(Exercise objective)
Would you output the entries below only from the line containing "At what coordinates should I click to accomplish: Click the" through the line containing "Given: Open Digital APRS settings", exactly as they stand and with both ends included?

(Dataset records)
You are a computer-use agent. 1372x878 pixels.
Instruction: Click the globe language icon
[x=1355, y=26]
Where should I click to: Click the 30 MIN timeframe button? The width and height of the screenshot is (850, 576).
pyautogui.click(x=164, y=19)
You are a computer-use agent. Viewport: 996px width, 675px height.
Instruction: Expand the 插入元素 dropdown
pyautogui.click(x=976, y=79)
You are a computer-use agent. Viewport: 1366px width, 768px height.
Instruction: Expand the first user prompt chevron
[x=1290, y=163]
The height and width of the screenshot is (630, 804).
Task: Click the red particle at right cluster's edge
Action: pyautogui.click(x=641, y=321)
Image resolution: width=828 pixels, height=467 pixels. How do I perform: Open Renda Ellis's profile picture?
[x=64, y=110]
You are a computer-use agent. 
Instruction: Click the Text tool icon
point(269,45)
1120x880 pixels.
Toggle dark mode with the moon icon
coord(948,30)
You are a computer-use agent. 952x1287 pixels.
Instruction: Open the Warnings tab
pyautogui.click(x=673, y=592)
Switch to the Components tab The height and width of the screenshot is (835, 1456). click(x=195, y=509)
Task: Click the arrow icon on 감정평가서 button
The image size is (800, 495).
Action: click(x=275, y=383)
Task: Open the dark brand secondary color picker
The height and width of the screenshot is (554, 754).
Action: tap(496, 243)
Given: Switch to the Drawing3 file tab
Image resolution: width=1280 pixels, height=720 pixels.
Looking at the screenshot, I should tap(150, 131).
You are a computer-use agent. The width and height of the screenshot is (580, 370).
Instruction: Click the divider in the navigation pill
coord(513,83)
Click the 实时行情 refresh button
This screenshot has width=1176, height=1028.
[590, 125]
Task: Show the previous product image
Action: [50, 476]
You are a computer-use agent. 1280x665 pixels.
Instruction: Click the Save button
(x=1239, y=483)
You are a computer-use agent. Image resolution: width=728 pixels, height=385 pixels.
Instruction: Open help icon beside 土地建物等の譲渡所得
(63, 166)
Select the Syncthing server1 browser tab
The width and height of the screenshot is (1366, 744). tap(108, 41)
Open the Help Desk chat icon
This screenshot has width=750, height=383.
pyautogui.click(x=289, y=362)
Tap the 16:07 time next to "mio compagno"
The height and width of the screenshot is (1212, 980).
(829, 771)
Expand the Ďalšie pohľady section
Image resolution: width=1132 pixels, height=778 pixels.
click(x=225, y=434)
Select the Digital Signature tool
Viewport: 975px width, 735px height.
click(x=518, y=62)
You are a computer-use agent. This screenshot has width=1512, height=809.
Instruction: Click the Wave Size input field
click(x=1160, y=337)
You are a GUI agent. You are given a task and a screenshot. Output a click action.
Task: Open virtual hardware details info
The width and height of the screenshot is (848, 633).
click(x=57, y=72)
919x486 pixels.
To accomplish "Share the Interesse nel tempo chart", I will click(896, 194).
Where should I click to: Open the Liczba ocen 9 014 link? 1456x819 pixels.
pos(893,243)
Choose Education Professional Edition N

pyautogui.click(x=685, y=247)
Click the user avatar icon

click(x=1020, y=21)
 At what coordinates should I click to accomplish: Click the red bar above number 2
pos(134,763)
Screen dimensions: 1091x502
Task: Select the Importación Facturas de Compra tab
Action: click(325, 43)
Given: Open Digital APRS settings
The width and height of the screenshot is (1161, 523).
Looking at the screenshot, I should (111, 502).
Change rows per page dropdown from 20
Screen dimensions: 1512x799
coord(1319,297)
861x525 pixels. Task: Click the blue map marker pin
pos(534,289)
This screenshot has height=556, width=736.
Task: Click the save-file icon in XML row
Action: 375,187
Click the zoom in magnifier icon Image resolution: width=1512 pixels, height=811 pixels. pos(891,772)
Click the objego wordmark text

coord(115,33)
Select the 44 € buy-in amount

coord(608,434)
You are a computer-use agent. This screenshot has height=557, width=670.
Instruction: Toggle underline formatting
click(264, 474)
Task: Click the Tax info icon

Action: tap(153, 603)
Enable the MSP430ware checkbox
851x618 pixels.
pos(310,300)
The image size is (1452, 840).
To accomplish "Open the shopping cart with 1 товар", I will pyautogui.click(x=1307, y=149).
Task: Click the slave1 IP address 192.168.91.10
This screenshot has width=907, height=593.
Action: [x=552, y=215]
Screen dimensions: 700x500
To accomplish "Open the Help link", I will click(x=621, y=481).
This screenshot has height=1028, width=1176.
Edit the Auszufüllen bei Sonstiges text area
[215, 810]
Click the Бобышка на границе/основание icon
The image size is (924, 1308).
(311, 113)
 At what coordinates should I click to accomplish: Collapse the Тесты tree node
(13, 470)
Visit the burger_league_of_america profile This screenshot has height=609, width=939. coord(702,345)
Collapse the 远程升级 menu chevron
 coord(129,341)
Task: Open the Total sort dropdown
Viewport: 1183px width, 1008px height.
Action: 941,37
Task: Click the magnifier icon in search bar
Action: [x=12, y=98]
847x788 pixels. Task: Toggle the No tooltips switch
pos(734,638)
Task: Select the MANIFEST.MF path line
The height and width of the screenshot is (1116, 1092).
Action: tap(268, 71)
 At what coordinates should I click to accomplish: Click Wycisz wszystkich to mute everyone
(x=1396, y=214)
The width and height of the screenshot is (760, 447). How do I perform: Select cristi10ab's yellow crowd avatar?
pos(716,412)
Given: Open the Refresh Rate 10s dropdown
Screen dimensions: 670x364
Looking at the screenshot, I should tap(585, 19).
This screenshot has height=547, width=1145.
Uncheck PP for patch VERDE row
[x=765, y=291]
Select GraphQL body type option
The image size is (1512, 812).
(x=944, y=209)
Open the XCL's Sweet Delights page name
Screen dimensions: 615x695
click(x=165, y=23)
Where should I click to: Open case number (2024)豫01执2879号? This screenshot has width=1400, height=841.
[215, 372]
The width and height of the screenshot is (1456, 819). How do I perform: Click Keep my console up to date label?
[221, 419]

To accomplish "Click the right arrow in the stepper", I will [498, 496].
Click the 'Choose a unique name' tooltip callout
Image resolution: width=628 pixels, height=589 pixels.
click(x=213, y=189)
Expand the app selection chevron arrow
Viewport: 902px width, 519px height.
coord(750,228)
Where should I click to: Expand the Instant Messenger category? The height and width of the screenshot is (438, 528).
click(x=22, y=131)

(Solved problem)
 At what coordinates should I click to accomplish: Click the red bar above number 2
pos(134,763)
Screen dimensions: 1091x502
Task: Select the Importación Facturas de Compra tab
Action: click(325, 43)
Given: Open Digital APRS settings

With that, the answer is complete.